Что касается дельты, она, конечно, более суровая, чем предыдущие штаммы, но у нас летальность не увеличилась. Детей среди заболевших у нас почти нет, а если и госпитализируются, то переносят легко. Я не знаю, откуда эти сообщения о тяжелых случаях среди детей, мое мнение — все они уже давно переболели, просто бессимптомно. Мы ведь знаем, что дети были основным источником заражения и распространения вируса, в садике и школе масок никто не носит.
Привитые тоже болеют, но их меньше в разы, и симптомы легче. Удивительно, что у нас люди до сих пор боятся непонятно чего, делают себе липовые сертификаты и ищут медотводы от прививки.

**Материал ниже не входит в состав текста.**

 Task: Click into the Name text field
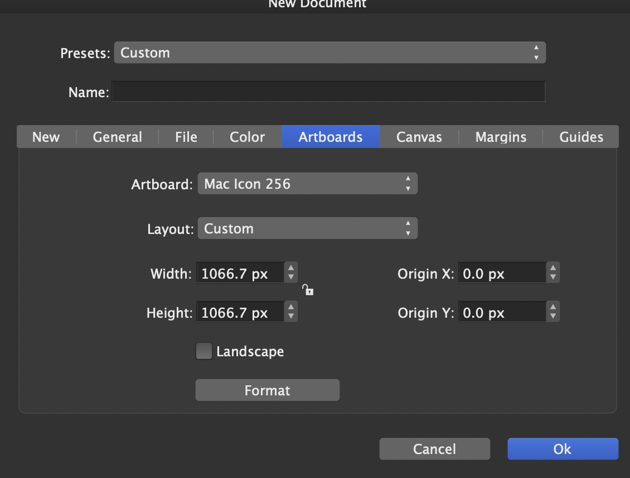[x=328, y=92]
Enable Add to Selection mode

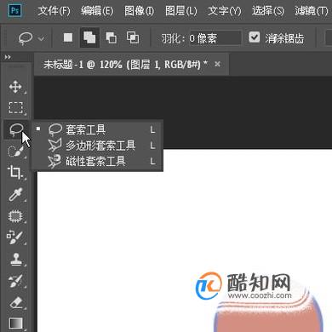89,37
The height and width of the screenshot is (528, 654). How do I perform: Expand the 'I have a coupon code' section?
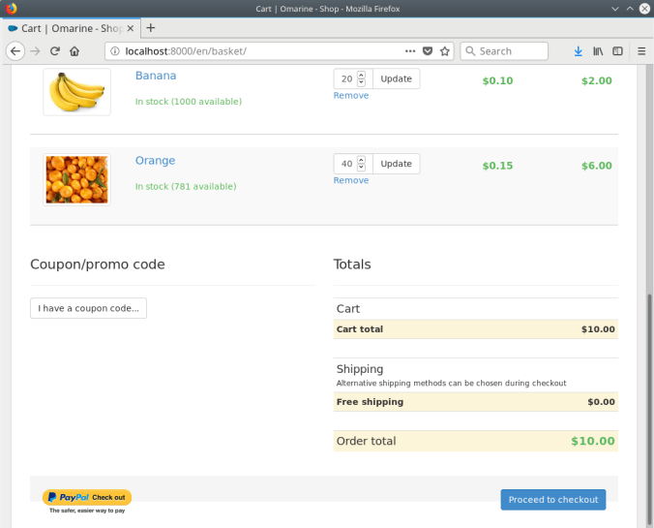pos(88,308)
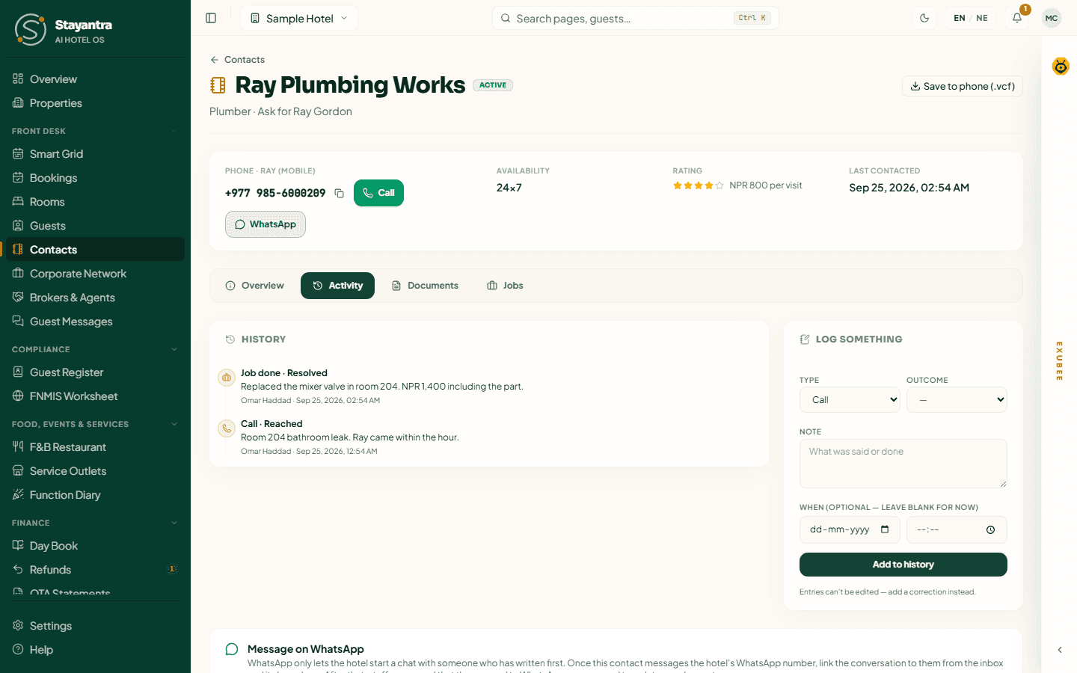Open the Sample Hotel dropdown
This screenshot has height=673, width=1077.
click(299, 18)

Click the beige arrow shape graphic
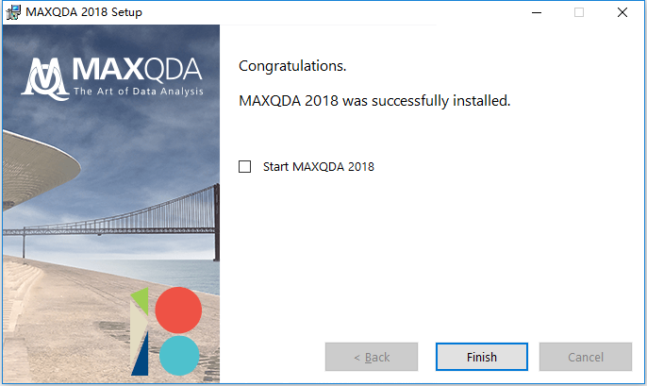click(x=138, y=332)
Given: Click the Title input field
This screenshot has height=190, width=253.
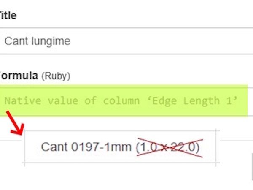Looking at the screenshot, I should 127,41.
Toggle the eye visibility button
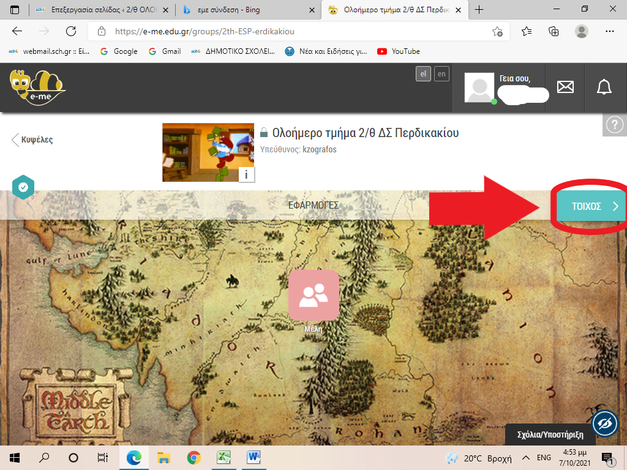The width and height of the screenshot is (627, 470). [604, 423]
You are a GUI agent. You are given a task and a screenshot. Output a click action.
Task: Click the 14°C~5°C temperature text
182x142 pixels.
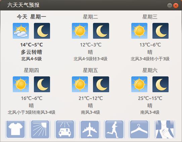[x=32, y=45]
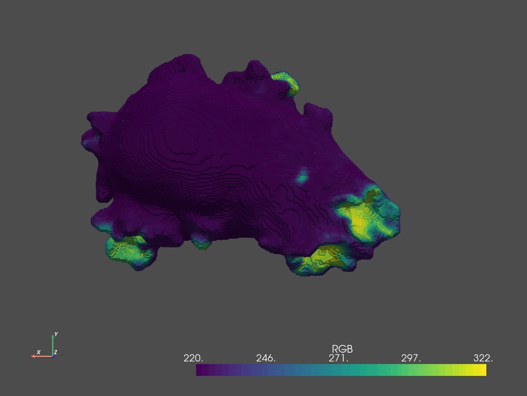Select the large yellow hotspot on mesh right
Viewport: 527px width, 396px height.
click(359, 218)
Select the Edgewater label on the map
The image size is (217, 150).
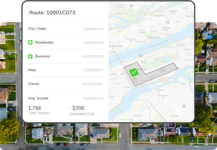pos(154,37)
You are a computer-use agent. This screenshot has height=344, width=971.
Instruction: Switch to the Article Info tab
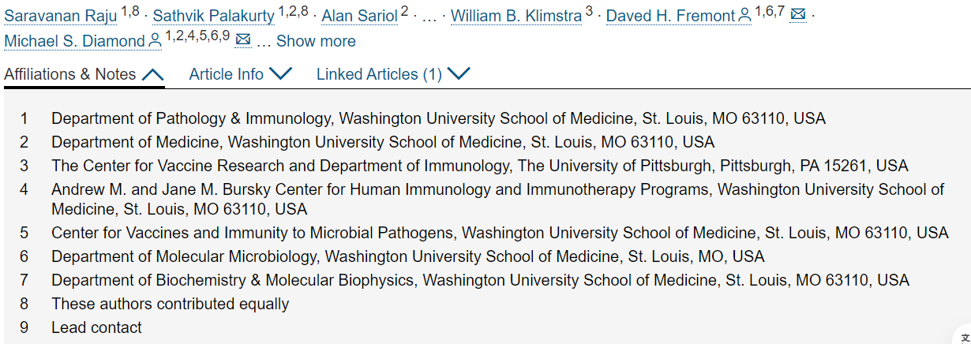227,74
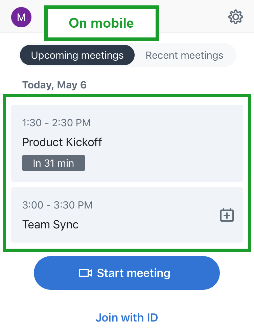
Task: Select the 3:00 - 3:30 PM time text
Action: coord(57,205)
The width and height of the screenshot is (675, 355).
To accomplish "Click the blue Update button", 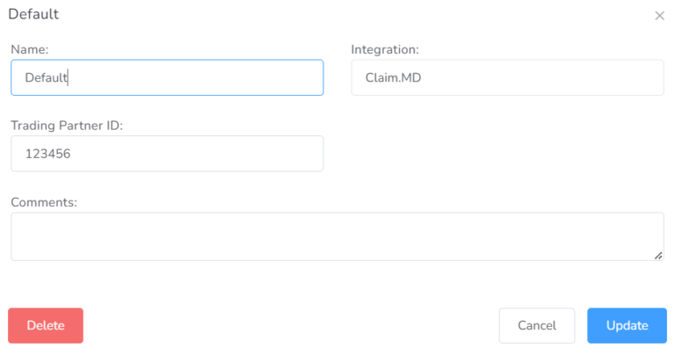I will click(x=627, y=325).
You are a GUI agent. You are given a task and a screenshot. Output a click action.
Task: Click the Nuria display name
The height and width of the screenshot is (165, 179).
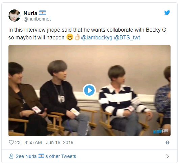30,13
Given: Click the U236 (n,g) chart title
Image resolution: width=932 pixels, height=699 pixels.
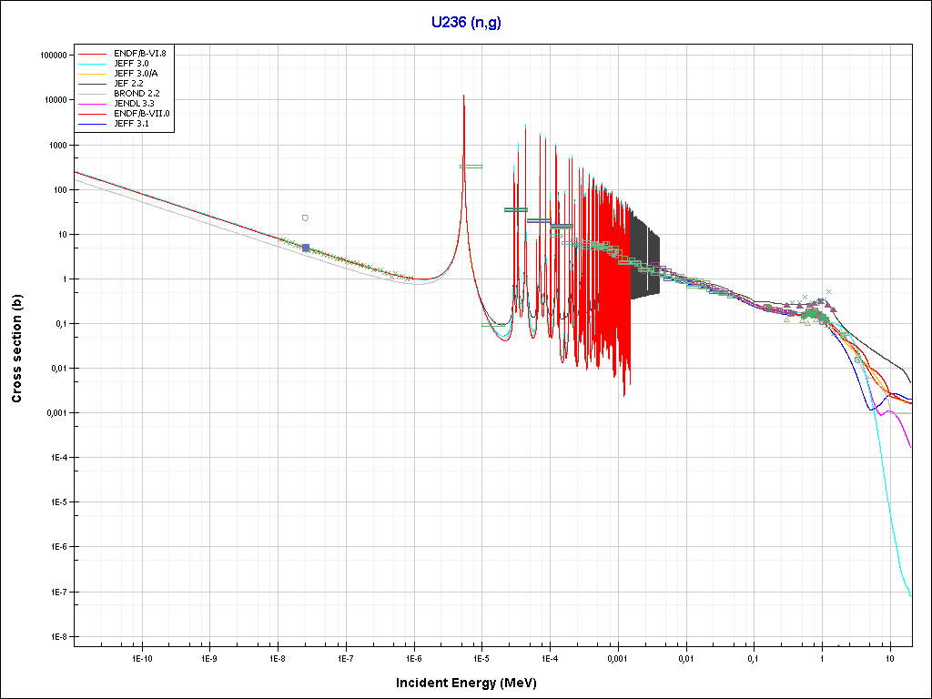Looking at the screenshot, I should click(466, 23).
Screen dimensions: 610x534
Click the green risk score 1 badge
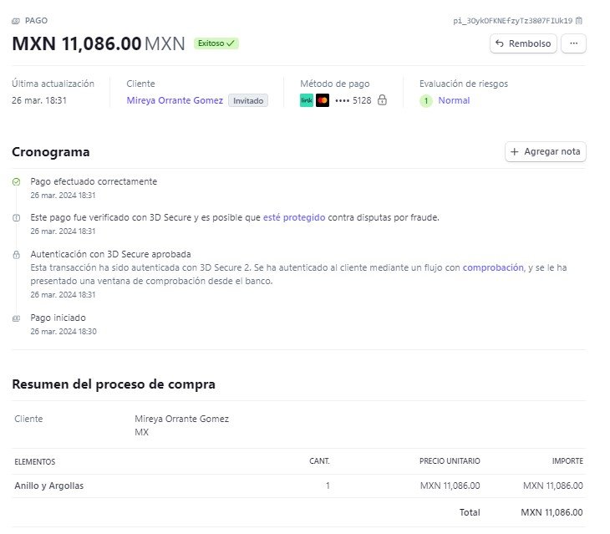(x=425, y=100)
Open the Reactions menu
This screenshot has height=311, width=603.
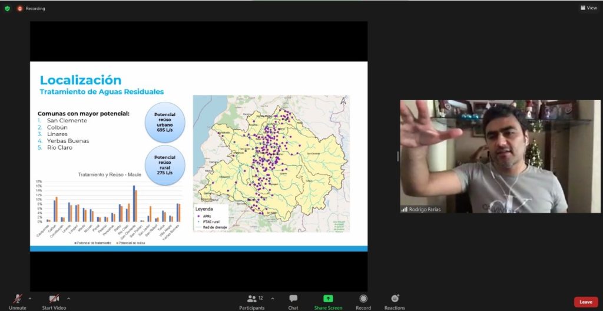pyautogui.click(x=395, y=300)
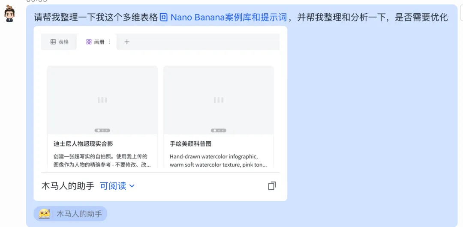The width and height of the screenshot is (463, 227).
Task: Click the base icon before Nano Banana link
Action: (x=164, y=18)
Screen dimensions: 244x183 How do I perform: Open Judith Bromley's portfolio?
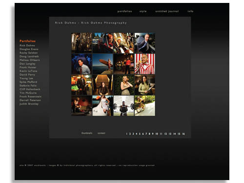(29, 104)
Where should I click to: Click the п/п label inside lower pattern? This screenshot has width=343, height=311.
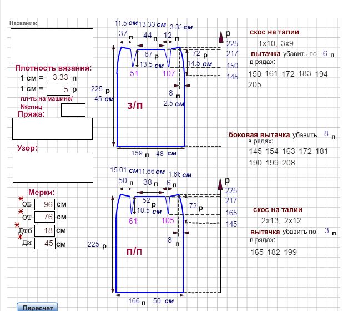click(x=134, y=252)
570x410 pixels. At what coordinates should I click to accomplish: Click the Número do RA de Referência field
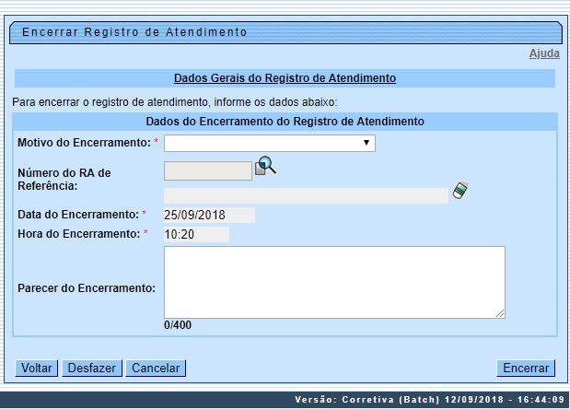tap(207, 170)
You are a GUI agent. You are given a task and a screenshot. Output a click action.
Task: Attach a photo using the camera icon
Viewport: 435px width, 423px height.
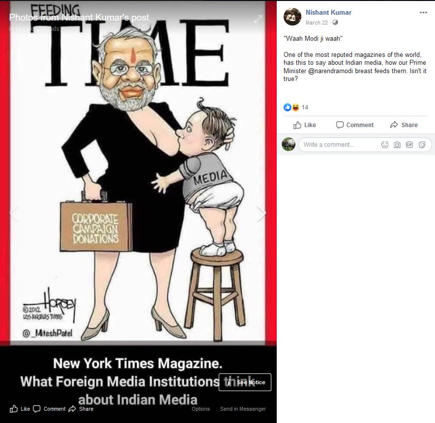[x=397, y=145]
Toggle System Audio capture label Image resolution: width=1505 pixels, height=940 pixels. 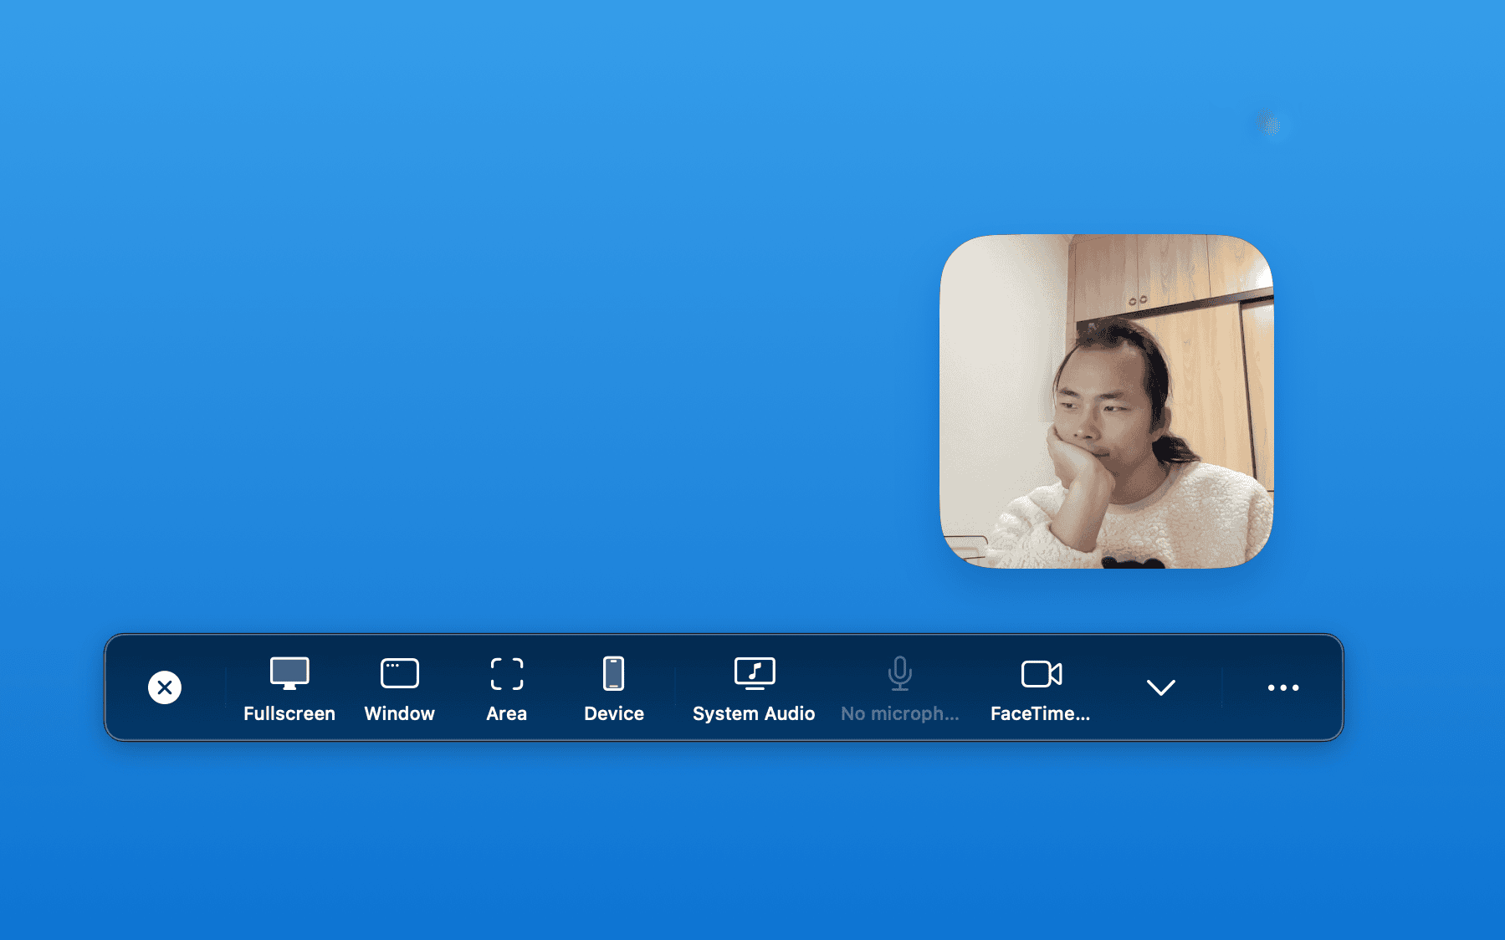[754, 713]
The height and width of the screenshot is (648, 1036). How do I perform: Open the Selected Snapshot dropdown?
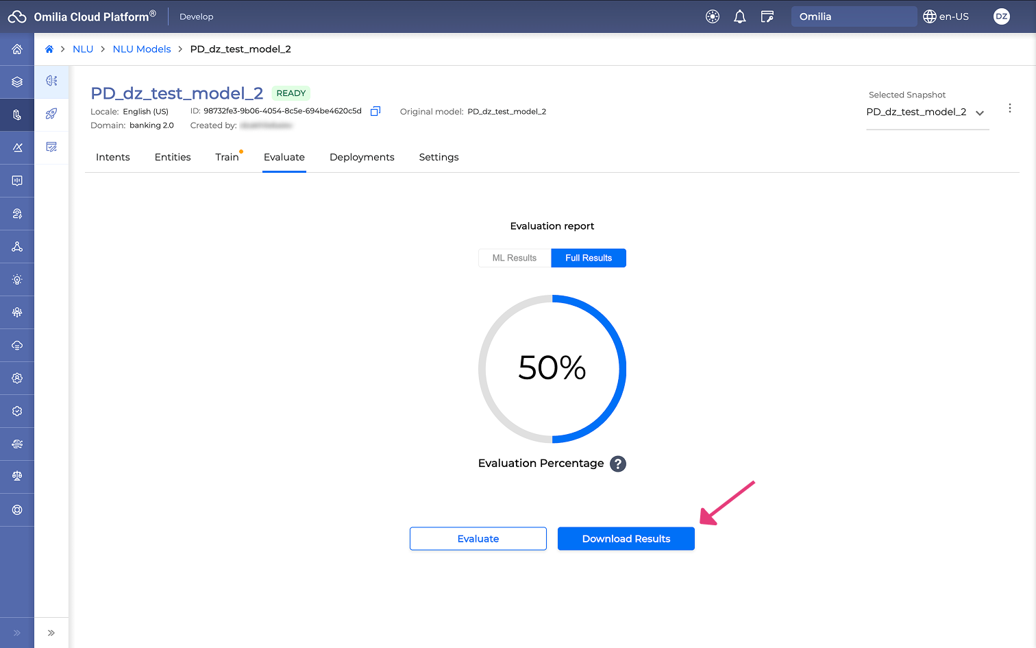pos(926,112)
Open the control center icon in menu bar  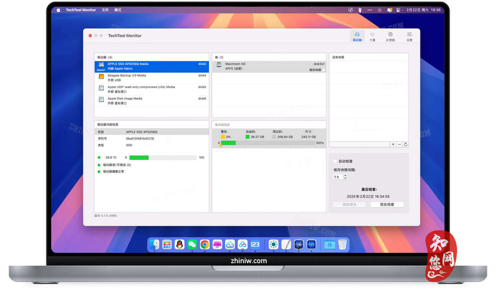point(398,10)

— На ваш взгляд, нашей системе здравоохранения уже удалось перестроиться так, чтобы лечить ковид не в ущерб другим заболеваниям?
— Стоит учесть, что сама структура заболеваемости сильно изменилась, и теперь коронавирусную инфекцию нельзя рассматривать отдельно от остальных болезней. Многие заболевания завязаны на коронавирусе: среди ковидников много инсультов, много тромбозов, пульмонологических проблем. Сахарного диабета стало больше, поскольку и вирус, и лечение гормонами влияют на поджелудочную железу. В итоге пациенты смешиваются, граница между ковидом и нековидом стирается.
В то же время в нашей больнице количество пролеченных пациентов по остальным нозологиям не уменьшилось, а сколько еще ковидных к ним прибавилось! Так что система здравоохранения не может не страдать — ресурсов физически не хватает.